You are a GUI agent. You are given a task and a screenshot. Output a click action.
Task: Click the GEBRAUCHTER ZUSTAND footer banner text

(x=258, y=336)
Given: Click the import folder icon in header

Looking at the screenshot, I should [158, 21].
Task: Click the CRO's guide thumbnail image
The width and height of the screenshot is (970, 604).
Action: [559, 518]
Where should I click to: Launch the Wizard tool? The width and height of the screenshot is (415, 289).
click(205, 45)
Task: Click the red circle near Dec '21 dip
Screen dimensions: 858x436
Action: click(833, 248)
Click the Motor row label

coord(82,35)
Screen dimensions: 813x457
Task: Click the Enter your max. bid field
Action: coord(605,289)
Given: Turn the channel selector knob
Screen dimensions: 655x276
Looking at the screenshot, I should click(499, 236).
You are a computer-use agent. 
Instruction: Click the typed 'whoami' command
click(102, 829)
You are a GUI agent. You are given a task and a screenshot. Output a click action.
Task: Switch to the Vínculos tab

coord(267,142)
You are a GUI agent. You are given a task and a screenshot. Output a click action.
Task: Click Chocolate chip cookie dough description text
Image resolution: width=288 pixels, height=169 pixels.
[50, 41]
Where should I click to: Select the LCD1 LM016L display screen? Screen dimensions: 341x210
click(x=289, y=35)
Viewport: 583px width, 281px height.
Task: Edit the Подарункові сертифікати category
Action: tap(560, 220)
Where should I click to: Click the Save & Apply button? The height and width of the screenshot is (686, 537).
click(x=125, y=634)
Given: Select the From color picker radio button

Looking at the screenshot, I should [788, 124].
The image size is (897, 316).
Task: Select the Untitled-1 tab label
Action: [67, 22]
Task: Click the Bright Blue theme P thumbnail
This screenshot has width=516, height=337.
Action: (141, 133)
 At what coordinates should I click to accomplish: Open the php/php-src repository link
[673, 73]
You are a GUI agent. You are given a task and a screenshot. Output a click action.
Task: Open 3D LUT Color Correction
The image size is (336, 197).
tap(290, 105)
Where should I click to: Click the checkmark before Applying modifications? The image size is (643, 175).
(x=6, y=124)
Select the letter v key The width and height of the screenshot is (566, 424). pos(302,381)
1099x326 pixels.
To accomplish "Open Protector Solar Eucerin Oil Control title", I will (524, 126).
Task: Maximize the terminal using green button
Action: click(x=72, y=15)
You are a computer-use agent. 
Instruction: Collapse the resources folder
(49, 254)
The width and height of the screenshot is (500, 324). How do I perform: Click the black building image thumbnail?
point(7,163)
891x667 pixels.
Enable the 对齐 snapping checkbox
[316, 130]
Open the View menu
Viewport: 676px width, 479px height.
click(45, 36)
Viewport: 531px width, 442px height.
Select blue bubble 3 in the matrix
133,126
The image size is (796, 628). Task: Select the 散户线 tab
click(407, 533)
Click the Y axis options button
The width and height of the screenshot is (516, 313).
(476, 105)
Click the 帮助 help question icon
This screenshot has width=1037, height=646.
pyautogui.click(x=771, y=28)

__PROBLEM TO WORK ON__
Restate the records exactly. Leave nothing out.

__RESPONSE BELOW__
You are a GUI agent. You are given a task and a screenshot. Output a click action.
Task: Click the GEBRAUCHTER ZUSTAND footer banner text

(x=258, y=336)
Given: Click the import folder icon in header

Looking at the screenshot, I should [158, 21].
Task: Click the CRO's guide thumbnail image
The width and height of the screenshot is (970, 604).
Action: [559, 518]
Where should I click to: Launch the Wizard tool? The width and height of the screenshot is (415, 289).
click(205, 45)
Task: Click the red circle near Dec '21 dip
Screen dimensions: 858x436
Action: click(833, 248)
Click the Motor row label

coord(82,35)
Screen dimensions: 813x457
Task: Click the Enter your max. bid field
Action: coord(605,289)
Given: Turn the channel selector knob
Screen dimensions: 655x276
Looking at the screenshot, I should click(499, 236).
You are a computer-use agent. 
Instruction: Click the typed 'whoami' command
click(102, 829)
You are a GUI agent. You are given a task and a screenshot. Output a click action.
Task: Switch to the Vínculos tab

coord(267,142)
You are a GUI agent. You are given a task and a screenshot. Output a click action.
Task: Click Chocolate chip cookie dough description text
Image resolution: width=288 pixels, height=169 pixels.
[50, 41]
Where should I click to: Select the LCD1 LM016L display screen? Screen dimensions: 341x210
click(x=289, y=35)
Viewport: 583px width, 281px height.
Task: Edit the Подарункові сертифікати category
Action: tap(560, 220)
Where should I click to: Click the Save & Apply button? The height and width of the screenshot is (686, 537).
click(x=125, y=634)
Given: Select the From color picker radio button

Looking at the screenshot, I should [788, 124].
The image size is (897, 316).
Task: Select the Untitled-1 tab label
Action: [67, 22]
Task: Click the Bright Blue theme P thumbnail
This screenshot has width=516, height=337.
Action: (141, 133)
 At what coordinates should I click to accomplish: Open the php/php-src repository link
[673, 73]
You are a GUI agent. You are given a task and a screenshot. Output a click action.
Task: Open 3D LUT Color Correction
The image size is (336, 197).
tap(290, 105)
Where should I click to: Click the checkmark before Applying modifications? The image size is (643, 175).
(x=6, y=124)
Select the letter v key The width and height of the screenshot is (566, 424). pos(302,381)
1099x326 pixels.
To accomplish "Open Protector Solar Eucerin Oil Control title", I will (524, 126).
Task: Maximize the terminal using green button
Action: click(x=72, y=15)
You are a computer-use agent. 
Instruction: Collapse the resources folder
(49, 254)
The width and height of the screenshot is (500, 324). How do I perform: Click the black building image thumbnail?
point(7,163)
891x667 pixels.
Enable the 对齐 snapping checkbox
[316, 130]
Open the View menu
Viewport: 676px width, 479px height.
click(45, 36)
Viewport: 531px width, 442px height.
Select blue bubble 3 in the matrix
133,126
The image size is (796, 628). Task: Select the 散户线 tab
click(407, 533)
Click the Y axis options button
The width and height of the screenshot is (516, 313).
(476, 105)
Click the 帮助 help question icon
This screenshot has width=1037, height=646.
pyautogui.click(x=771, y=28)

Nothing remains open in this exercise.